# Thread: some help with number theory

1. ## some help with number theory

Show that if a positive integer $n=6a+5,a \geq 0$, then $n=3a'-1,a'\geq 1$.

2. Hello,
$n=6a+5=6(a+1)-6+5=6(a+1)-1=3\cdot2(a+1)-1$
$a' = 2(a+1)\ge 1$ because $a\ge 0$.

3. I do not know if this helps but:

I think that the key here is variable substitution.

$
n=6a+5\Rightarrow
$

$
n=2\cdot 3\cdot a+2+3\Rightarrow
$

$
n=3(2a+1)+2
$

By setting $b=2a+1$ we have:

$
n=3b+2
$

Next:
$
n=3b+3-1\Rightarrow
$

$
n=3(b+1)-1\
$

By setting $a'=b+1$ we have:
$
n=3a'-1
$

Think that this is that you want.
But you also check the proccess.

4. Hi

gdmath, you might want to check/edit your work.
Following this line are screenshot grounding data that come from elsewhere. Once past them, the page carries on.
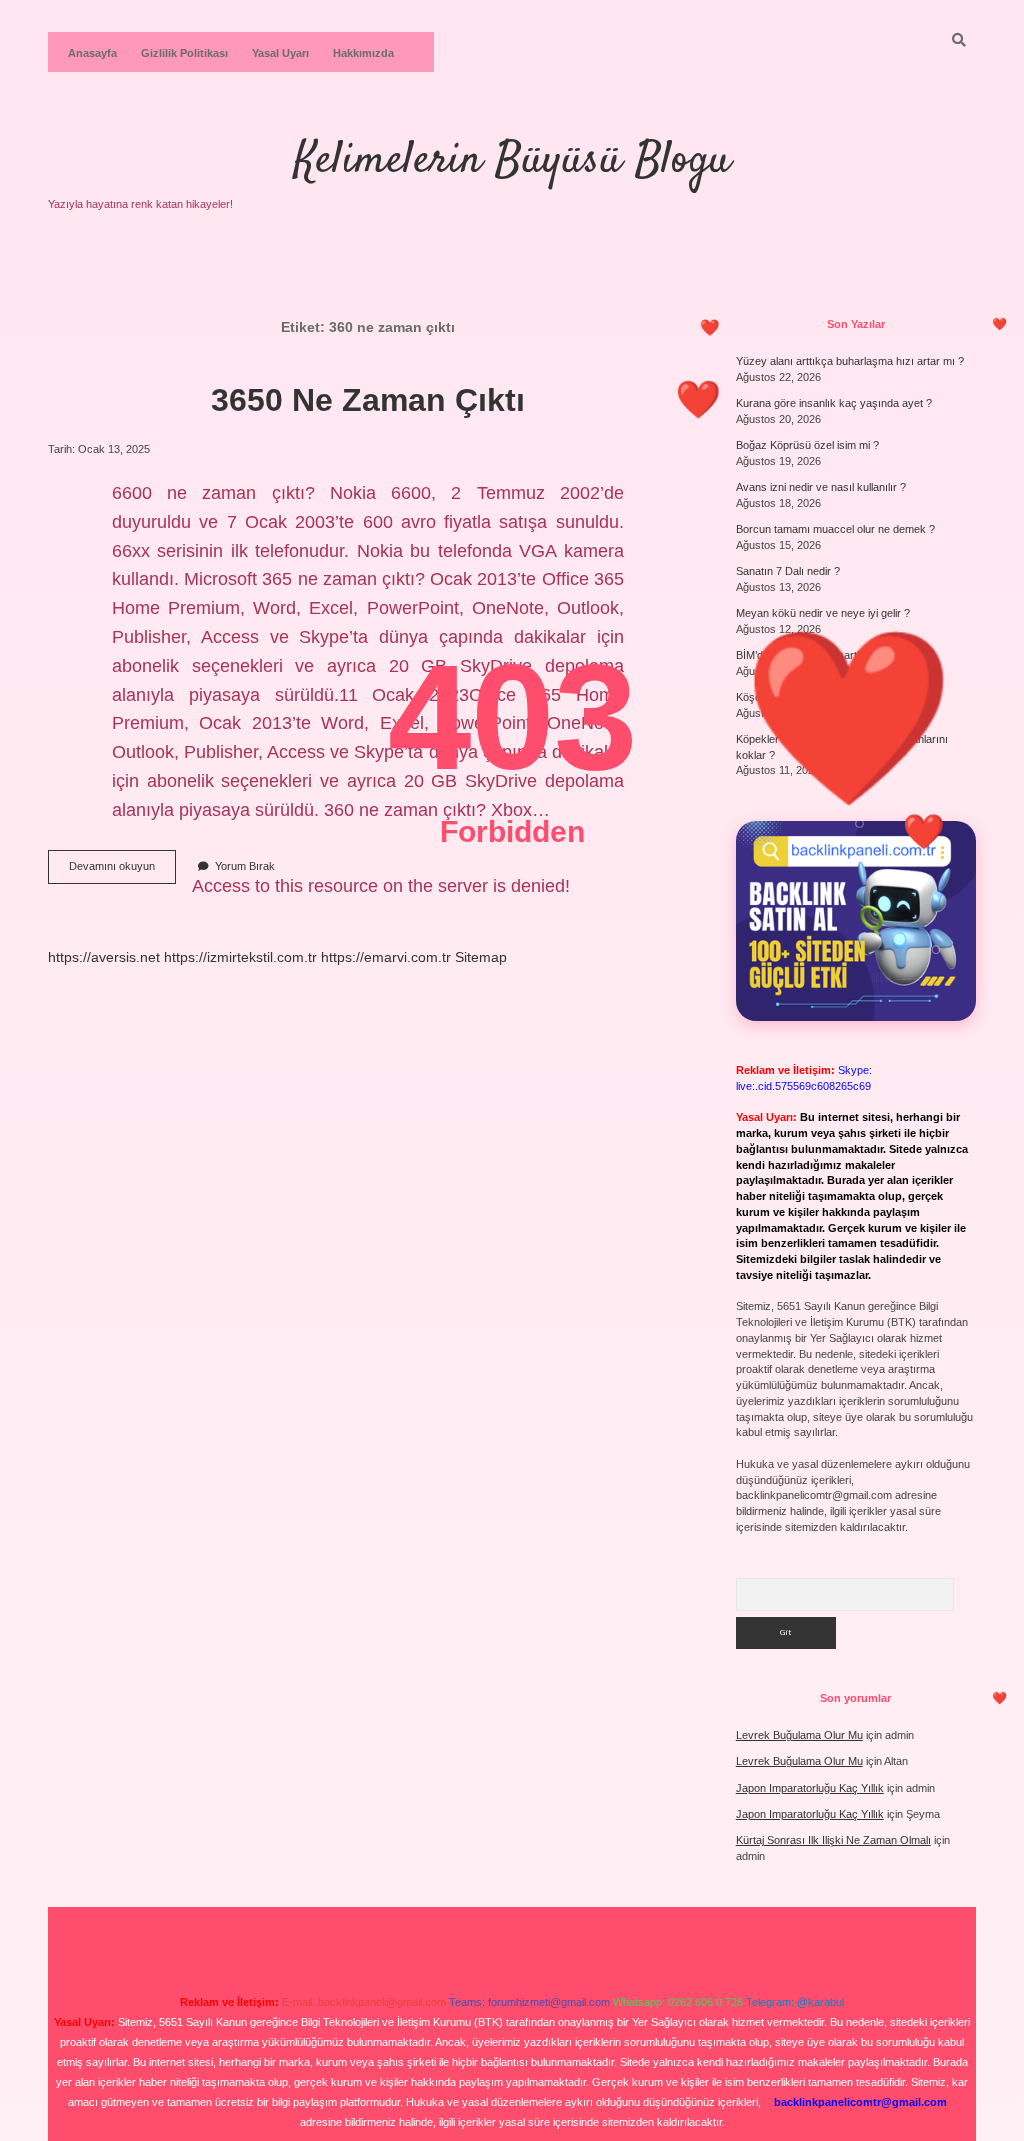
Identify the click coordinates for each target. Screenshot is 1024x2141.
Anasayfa (92, 53)
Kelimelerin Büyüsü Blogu (512, 161)
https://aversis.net (104, 957)
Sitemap (481, 957)
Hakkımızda (363, 53)
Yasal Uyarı (280, 53)
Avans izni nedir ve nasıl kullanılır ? (821, 487)
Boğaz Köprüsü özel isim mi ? (807, 445)
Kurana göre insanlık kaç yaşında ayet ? (834, 403)
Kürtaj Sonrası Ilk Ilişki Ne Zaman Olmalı (833, 1840)
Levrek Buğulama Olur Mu (799, 1735)
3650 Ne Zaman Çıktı (368, 400)
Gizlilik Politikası (184, 53)
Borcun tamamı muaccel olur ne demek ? (835, 529)
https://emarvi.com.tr (386, 957)
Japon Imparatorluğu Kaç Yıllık (810, 1788)
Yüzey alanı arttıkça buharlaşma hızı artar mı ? (850, 361)
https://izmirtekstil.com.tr (240, 957)
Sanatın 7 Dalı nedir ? (788, 571)
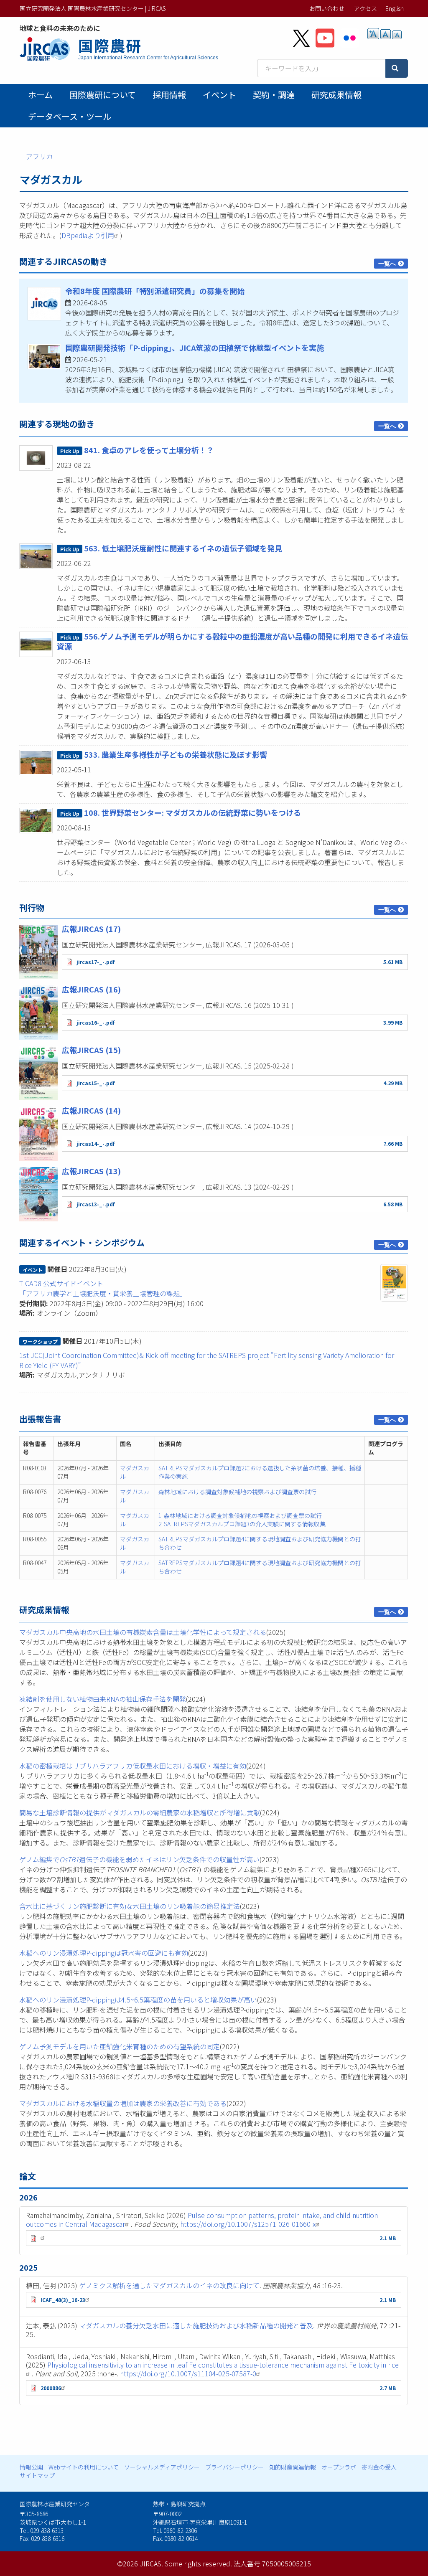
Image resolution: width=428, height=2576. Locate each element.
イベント (219, 95)
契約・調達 (274, 95)
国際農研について (102, 95)
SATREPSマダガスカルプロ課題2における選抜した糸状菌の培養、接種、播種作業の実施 (259, 1472)
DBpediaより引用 (87, 235)
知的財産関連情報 (292, 2467)
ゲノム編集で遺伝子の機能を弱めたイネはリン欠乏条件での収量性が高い (139, 1859)
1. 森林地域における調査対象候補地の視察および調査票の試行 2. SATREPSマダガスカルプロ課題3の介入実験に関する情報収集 (242, 1519)
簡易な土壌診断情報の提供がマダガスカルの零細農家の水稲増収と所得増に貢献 (139, 1812)
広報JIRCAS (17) (91, 928)
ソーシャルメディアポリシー (162, 2467)
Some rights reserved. (198, 2563)
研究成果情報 (336, 95)
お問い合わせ (326, 8)
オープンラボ (338, 2467)
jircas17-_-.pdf (95, 961)
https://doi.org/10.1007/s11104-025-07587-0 (188, 2373)
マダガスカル (134, 1472)
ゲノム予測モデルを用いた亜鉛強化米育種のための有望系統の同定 (119, 2046)
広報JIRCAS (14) (91, 1110)
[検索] (396, 68)
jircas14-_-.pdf (95, 1143)
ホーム (40, 95)
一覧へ (387, 263)
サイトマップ (37, 2475)
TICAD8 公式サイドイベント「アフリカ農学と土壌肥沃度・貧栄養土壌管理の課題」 (102, 1288)
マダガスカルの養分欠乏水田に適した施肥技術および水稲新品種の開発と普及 (196, 2325)
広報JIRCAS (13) (91, 1170)
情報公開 (31, 2467)
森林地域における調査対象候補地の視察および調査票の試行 (237, 1491)
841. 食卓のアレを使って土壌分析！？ (149, 449)
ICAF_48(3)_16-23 (63, 2299)
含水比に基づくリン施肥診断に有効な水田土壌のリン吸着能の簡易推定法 (129, 1906)
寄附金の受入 (379, 2467)
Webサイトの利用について (83, 2467)
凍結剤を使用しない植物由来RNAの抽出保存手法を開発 (102, 1699)
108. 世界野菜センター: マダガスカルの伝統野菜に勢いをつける (192, 812)
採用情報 (169, 95)
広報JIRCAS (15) (91, 1049)
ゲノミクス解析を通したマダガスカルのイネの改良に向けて (169, 2285)
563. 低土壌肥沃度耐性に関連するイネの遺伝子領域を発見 (183, 548)
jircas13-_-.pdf (95, 1204)
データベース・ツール (69, 116)
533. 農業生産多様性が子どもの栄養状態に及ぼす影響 (175, 754)
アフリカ (39, 156)
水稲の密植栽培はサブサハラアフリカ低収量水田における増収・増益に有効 (132, 1766)
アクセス (365, 8)
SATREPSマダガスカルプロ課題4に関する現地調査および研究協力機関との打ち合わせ (259, 1543)
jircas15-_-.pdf (95, 1082)
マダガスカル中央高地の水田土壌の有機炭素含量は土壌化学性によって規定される (142, 1632)
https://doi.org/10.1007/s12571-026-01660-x (248, 2224)
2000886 (51, 2387)
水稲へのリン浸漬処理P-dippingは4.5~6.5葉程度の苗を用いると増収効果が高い (138, 2000)
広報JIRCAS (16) (91, 989)
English (394, 8)
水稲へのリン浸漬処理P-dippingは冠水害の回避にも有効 (103, 1953)
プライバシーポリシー (234, 2467)
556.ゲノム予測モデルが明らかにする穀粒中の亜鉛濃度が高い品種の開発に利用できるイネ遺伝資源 (232, 641)
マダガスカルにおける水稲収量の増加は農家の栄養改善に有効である (123, 2103)
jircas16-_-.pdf (95, 1022)
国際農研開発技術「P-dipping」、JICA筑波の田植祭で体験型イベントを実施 (194, 347)
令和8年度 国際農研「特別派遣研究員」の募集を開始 (155, 290)
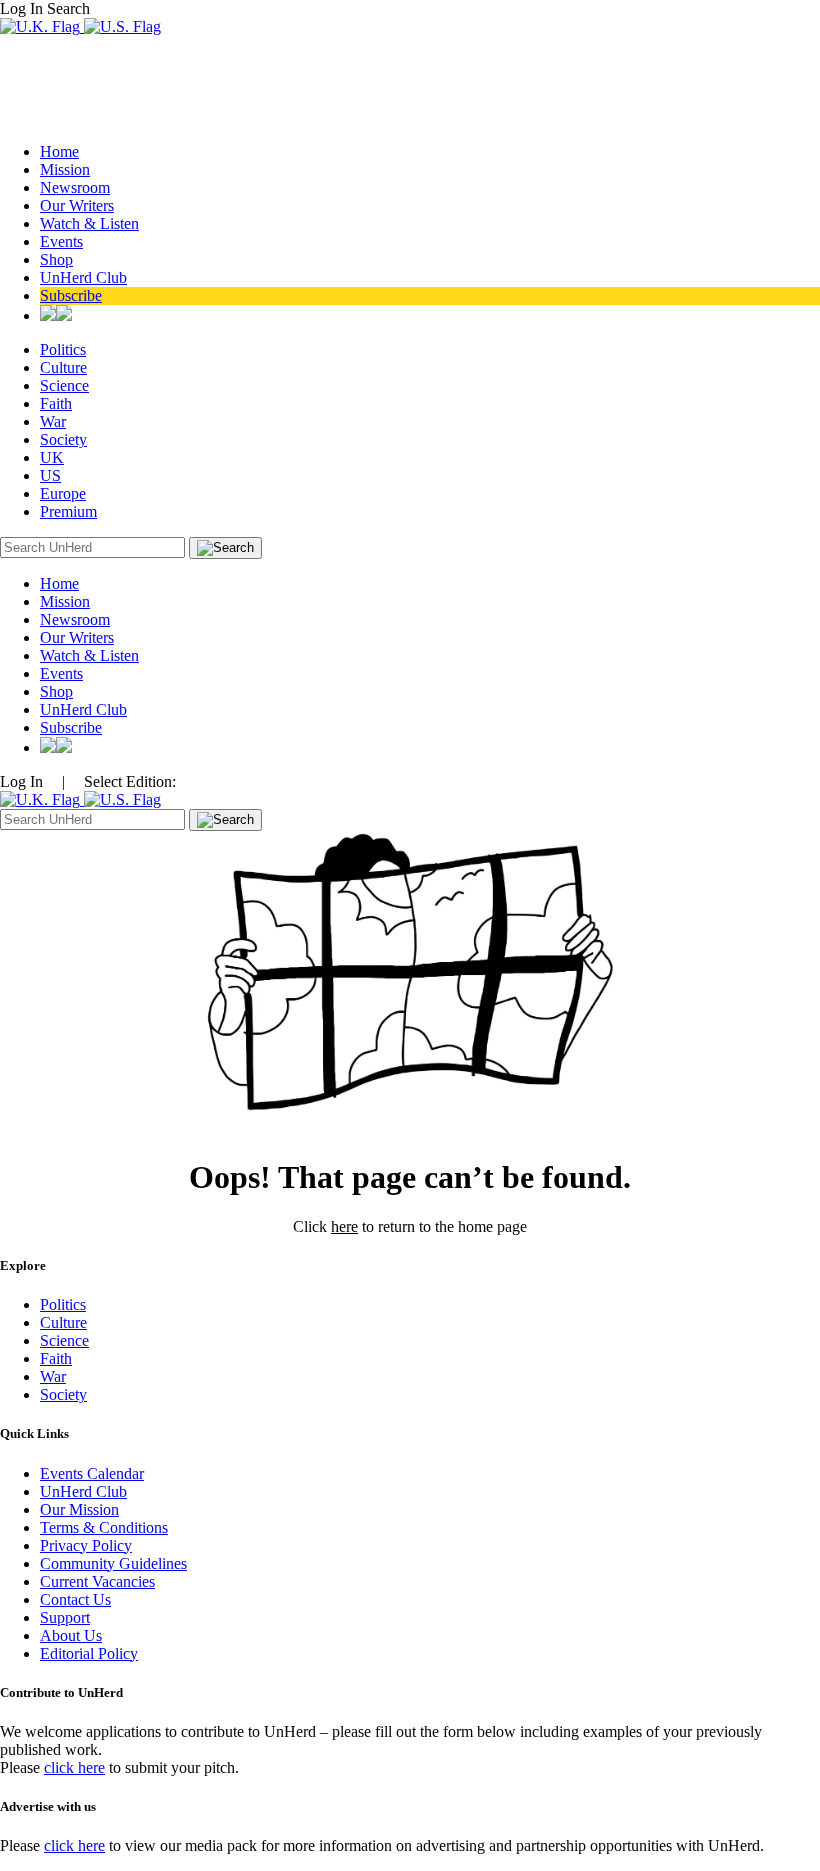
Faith (56, 403)
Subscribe (71, 295)
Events (61, 241)
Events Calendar (92, 1473)
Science (64, 385)
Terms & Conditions (104, 1527)
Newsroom (75, 187)
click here (74, 1767)
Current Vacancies (97, 1581)
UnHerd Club (83, 277)
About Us (71, 1635)
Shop (56, 259)
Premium (68, 511)
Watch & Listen (89, 223)
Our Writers (77, 205)
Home (59, 151)
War (53, 421)
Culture (63, 367)
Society (63, 439)
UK (52, 457)
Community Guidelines (113, 1563)
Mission (65, 169)
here (344, 1226)
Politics (63, 349)
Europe (63, 493)
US (50, 475)
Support (65, 1617)
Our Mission (79, 1509)
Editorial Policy (89, 1653)
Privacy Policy (86, 1545)
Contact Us (75, 1599)
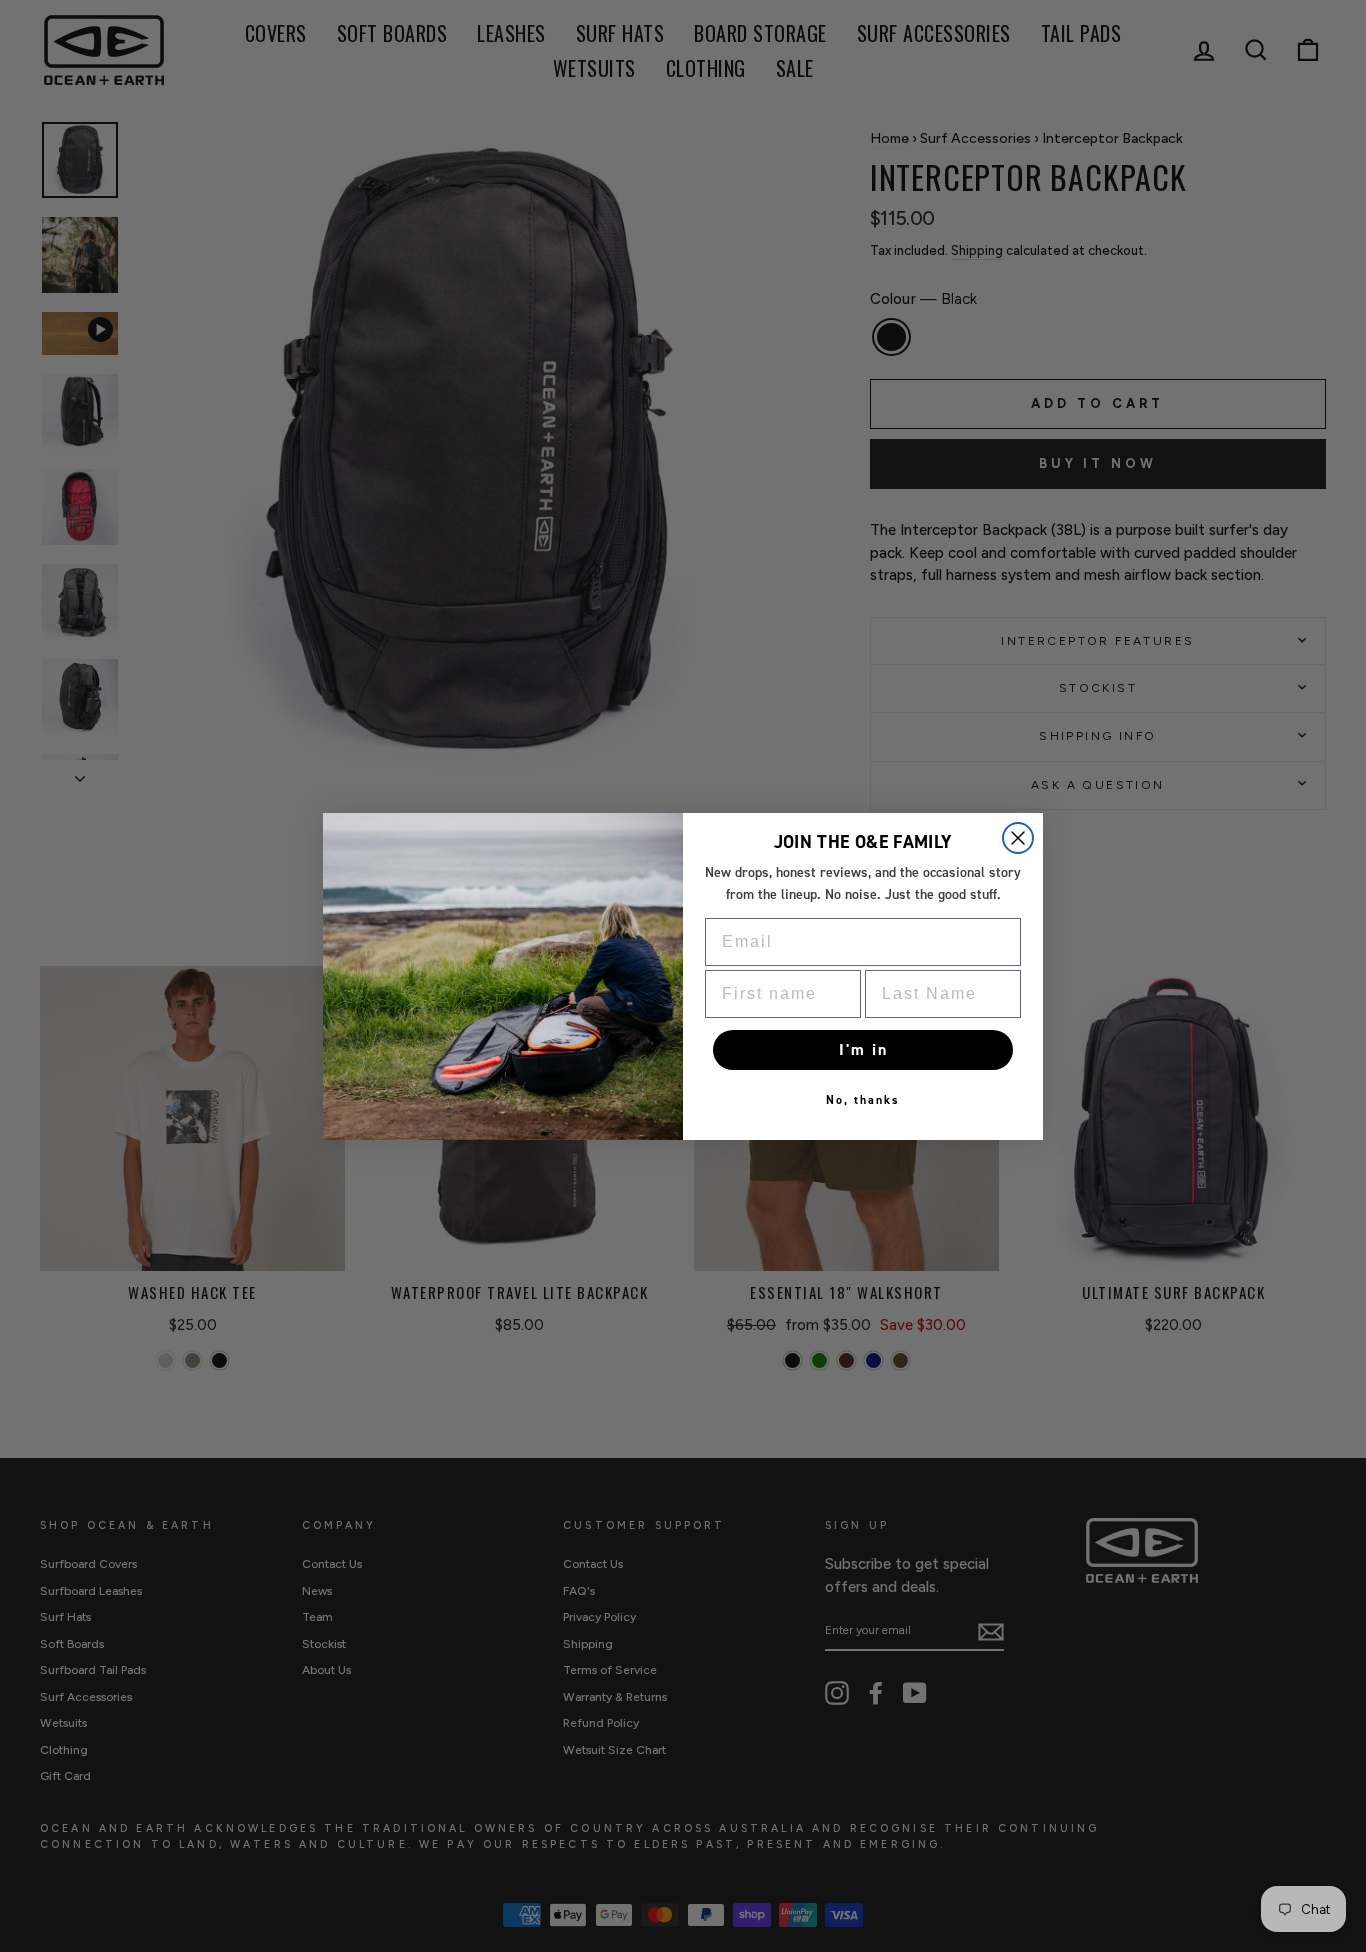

I think there's an error.

You got that $n=3b+2$, but the next line doesn't work out.

It says $n=3(b+1)+3-1$, but if you look at that, what we have is $n=3(b+1)+2=3b+5 \neq 3b+2$

I think what you should have is $n=3b+3-1=3(b+1)-1$

Then we set $a'=b+1$, leaving us with $n=3a'-1$

Also, $a'=b+1=2a+1+1=2a+2=2(a+1)$, which agrees with Taluivren's solution

Just one thing though ... shouldn't $a' \geq 2$?